Faut-il en conclure que le crime de sang, crime fondateur, crime civilisateur malgré son atrocité (que rien n'excuse), est devenu un crime lié aux caprices de la plume et à la pâleur de l'encre, un crime à écrire et pour écrire ? C'est incontestablement une tendance de notre modernité s'ouvrant en une manière de ludisme postmoderne qui rend très équivoques, très abstraites aussi et arbitraires "l'acceptation de la fécondité des ambiguïtés, la reconnaissance de la part nocturne mais positive du moi" (p. 18).

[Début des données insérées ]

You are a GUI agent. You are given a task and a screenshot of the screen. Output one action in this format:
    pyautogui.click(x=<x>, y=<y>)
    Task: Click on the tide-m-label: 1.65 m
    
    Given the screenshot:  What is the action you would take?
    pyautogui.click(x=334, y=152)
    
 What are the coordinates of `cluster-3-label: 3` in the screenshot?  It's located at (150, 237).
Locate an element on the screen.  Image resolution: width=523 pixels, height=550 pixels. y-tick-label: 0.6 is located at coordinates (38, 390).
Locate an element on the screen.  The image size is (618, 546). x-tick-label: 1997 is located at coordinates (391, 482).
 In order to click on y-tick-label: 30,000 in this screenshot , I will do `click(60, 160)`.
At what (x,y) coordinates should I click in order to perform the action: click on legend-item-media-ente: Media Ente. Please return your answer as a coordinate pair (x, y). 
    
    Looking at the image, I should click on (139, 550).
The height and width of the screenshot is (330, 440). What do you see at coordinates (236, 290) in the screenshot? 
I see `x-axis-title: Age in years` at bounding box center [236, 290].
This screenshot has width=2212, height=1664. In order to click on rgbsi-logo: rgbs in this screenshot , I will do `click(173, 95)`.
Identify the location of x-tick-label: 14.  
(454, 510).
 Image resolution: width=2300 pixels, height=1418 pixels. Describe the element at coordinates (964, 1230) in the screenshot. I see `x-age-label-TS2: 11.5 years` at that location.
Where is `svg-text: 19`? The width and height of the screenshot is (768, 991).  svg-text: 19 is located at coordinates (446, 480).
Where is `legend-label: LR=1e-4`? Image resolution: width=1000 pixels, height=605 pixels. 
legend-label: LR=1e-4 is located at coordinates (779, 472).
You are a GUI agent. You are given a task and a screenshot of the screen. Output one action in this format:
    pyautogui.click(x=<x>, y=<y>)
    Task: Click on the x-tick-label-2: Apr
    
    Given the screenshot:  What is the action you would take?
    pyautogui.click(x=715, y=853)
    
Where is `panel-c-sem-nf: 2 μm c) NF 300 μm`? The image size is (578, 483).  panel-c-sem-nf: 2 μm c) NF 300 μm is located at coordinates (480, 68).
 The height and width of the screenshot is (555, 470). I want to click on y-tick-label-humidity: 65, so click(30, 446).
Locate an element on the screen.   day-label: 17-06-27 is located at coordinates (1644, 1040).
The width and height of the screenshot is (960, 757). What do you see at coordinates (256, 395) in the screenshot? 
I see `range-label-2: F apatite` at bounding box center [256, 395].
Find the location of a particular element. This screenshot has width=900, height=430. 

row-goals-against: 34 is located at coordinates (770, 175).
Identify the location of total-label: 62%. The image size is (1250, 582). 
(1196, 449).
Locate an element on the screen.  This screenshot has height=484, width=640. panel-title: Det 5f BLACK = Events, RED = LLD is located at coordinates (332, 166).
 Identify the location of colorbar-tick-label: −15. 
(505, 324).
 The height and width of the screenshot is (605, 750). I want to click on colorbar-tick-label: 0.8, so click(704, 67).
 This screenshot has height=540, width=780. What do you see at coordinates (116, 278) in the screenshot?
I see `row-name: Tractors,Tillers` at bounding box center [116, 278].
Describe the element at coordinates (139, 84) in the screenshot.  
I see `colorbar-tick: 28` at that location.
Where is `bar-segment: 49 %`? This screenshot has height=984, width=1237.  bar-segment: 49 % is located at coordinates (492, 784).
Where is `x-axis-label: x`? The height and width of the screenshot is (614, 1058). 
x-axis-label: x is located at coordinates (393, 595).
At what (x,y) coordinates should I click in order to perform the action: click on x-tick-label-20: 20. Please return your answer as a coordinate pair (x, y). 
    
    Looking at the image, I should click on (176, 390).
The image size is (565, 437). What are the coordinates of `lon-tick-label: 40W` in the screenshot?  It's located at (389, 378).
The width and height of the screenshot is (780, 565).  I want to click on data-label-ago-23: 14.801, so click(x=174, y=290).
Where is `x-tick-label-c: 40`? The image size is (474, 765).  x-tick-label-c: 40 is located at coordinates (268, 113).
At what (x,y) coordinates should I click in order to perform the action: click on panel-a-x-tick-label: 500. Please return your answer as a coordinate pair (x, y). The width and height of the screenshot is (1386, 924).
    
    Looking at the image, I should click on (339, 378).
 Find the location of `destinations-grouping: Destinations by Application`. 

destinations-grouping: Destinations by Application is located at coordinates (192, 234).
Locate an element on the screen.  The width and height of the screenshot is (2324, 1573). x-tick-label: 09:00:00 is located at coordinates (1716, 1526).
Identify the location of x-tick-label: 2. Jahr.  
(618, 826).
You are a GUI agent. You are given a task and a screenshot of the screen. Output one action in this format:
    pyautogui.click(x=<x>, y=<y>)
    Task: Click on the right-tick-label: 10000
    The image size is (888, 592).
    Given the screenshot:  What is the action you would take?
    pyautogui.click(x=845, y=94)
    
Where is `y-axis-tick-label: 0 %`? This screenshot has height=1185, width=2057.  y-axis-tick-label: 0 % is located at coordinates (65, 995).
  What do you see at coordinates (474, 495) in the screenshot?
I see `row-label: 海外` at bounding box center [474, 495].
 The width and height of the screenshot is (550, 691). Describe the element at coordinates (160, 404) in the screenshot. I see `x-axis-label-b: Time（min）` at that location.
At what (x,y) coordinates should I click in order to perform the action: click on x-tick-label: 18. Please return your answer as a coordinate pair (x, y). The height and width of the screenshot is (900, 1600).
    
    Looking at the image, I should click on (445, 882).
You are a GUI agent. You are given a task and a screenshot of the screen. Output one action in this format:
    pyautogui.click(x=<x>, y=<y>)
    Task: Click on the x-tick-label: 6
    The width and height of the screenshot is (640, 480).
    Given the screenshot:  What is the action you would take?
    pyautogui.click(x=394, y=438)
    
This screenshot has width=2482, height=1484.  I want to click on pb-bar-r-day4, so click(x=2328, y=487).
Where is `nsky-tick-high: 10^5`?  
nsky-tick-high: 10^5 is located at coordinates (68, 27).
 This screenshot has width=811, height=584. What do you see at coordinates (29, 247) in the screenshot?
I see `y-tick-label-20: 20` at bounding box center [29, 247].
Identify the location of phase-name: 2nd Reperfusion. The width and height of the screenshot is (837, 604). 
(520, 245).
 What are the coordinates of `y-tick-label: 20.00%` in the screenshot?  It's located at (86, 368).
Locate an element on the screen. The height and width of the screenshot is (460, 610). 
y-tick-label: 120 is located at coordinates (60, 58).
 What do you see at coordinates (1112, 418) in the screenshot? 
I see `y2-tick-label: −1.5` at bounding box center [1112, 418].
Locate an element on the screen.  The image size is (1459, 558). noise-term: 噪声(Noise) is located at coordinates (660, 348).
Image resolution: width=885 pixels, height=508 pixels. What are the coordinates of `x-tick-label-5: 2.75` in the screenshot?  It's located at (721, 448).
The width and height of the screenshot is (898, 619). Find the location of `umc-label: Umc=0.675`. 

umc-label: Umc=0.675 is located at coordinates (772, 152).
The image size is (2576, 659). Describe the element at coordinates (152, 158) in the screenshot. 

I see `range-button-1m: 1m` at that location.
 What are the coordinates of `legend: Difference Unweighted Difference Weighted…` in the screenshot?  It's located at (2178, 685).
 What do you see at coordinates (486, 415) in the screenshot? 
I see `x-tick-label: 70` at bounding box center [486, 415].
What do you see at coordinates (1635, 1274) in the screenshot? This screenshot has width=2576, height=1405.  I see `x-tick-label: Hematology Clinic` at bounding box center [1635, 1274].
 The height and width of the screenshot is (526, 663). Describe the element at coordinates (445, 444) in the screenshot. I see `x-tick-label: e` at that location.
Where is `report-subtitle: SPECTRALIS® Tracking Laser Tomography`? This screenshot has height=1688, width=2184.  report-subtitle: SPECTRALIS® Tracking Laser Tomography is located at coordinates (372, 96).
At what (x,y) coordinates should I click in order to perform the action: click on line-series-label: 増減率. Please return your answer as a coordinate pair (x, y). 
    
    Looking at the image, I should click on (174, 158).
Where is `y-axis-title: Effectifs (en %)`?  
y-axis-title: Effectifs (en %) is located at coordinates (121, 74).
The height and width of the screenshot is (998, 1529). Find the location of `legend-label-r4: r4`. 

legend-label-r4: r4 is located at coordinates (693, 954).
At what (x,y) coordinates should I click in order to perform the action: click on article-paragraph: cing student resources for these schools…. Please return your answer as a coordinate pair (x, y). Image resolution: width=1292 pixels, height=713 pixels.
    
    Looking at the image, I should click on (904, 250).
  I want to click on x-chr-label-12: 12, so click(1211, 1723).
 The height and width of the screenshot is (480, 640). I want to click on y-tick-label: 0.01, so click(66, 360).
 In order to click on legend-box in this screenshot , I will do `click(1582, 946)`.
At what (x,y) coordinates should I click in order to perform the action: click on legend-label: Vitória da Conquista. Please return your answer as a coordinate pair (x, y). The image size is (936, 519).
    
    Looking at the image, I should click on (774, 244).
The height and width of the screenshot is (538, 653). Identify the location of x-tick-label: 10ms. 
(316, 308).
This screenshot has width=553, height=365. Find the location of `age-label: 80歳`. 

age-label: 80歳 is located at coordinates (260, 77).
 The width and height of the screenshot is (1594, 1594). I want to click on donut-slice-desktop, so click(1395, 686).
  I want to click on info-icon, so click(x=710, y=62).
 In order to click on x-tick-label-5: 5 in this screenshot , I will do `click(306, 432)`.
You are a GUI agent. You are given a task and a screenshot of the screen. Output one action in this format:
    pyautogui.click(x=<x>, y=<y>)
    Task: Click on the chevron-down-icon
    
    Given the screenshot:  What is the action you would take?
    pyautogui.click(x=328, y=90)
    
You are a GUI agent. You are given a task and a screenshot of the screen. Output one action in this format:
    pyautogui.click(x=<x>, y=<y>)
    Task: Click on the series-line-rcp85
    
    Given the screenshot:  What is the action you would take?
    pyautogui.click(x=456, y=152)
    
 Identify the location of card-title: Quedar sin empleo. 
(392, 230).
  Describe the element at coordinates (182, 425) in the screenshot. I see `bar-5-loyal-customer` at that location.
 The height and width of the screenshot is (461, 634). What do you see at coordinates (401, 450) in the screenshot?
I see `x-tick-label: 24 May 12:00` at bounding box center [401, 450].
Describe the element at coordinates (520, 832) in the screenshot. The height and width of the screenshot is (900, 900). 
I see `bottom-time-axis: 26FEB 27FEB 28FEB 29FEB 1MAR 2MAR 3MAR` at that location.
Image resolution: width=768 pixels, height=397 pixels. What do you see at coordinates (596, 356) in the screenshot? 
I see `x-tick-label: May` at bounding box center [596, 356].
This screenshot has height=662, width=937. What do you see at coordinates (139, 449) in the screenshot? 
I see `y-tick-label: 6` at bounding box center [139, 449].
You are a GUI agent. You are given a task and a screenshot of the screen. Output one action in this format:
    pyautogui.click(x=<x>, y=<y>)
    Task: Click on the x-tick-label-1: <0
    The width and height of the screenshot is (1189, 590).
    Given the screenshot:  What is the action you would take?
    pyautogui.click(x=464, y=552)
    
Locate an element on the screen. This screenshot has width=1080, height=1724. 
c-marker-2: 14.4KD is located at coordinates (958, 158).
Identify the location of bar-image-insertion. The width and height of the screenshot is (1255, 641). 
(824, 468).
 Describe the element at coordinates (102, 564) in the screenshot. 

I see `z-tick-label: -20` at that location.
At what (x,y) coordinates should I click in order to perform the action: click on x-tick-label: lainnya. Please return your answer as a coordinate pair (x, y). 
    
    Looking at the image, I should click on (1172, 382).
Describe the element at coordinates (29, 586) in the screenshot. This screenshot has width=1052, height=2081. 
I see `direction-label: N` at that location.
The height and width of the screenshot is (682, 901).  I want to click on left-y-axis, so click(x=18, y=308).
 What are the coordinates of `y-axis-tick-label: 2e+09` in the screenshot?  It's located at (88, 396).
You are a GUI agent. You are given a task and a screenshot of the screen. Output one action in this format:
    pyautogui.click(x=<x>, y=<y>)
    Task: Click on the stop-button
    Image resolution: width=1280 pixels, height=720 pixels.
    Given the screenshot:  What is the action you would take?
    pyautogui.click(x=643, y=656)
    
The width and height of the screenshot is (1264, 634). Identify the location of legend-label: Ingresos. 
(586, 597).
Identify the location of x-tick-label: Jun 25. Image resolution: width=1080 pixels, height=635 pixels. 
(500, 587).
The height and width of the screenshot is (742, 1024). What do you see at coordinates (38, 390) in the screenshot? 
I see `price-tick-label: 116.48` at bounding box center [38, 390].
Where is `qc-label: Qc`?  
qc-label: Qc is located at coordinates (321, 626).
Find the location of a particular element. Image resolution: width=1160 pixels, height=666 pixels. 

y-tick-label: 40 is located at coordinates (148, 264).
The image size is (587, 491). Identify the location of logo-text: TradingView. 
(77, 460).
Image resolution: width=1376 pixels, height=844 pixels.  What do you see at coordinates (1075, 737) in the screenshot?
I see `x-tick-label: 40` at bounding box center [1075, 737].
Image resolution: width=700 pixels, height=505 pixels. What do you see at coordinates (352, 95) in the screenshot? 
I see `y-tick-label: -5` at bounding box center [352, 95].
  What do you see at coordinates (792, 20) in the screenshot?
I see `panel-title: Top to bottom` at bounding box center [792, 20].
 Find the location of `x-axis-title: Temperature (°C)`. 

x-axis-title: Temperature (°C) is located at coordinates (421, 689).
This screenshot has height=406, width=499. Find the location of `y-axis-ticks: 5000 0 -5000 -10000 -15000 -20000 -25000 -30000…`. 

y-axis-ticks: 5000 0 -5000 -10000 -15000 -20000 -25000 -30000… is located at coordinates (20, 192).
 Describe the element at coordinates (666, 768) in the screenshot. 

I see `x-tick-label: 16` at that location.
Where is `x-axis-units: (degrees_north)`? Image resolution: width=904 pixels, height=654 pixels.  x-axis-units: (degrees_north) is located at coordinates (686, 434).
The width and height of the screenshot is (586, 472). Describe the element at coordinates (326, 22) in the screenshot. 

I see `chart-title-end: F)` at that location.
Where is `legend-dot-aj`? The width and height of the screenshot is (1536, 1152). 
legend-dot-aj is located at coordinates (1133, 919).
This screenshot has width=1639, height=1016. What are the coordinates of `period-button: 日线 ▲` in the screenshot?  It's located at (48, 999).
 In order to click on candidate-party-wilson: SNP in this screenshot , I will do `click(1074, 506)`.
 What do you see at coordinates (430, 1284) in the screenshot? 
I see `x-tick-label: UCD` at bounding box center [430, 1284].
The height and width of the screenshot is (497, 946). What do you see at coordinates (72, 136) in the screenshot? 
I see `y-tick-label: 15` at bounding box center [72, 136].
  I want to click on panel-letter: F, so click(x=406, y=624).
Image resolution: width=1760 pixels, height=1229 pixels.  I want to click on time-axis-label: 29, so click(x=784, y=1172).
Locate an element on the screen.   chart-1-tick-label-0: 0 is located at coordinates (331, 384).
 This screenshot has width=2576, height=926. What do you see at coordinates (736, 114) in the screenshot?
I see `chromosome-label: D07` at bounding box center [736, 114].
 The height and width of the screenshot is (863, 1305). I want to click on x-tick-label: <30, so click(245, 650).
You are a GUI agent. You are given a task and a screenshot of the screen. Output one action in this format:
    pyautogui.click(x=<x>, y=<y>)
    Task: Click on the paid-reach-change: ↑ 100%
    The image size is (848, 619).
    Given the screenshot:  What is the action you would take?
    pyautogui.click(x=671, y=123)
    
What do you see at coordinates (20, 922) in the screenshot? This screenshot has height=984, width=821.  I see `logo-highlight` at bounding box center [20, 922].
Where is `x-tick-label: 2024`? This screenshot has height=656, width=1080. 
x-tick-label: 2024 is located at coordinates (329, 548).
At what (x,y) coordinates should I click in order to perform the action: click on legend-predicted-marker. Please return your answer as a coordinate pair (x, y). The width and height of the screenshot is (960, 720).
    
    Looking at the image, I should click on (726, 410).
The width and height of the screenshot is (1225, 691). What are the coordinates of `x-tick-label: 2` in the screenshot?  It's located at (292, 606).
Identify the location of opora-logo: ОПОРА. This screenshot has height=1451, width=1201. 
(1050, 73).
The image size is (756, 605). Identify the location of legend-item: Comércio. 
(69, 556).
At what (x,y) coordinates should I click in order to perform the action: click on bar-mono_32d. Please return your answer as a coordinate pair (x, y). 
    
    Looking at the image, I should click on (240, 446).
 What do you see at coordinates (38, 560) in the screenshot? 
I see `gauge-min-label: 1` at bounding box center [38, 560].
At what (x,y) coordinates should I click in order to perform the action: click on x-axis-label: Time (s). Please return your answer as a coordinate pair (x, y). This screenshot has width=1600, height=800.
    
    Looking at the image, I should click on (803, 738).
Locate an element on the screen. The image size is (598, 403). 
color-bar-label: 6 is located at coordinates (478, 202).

Ce n'est sans doute pas toutefois le mot de la fin, le fin mot, car il reste vrai, il nous semble, que l'écriture est susceptible de jouer un jeu vital, porteur de vie et de mort, quand elle s'affronte à la superlative "réalité du réel", à l'infracassable présence de ce qui est – parfois dans une horreur sans nom… Et, à ce moment, l'écrivain qui aimerait le plus souvent jouer les Abel pour apporter de l'humanité et de l'aide, du réconfort, ne cesse de courir le risque d'être comme un Caïn apportant aux hommes une vérité qui ne les guérit pas et leur dispense peut-être plus de mort que de vie.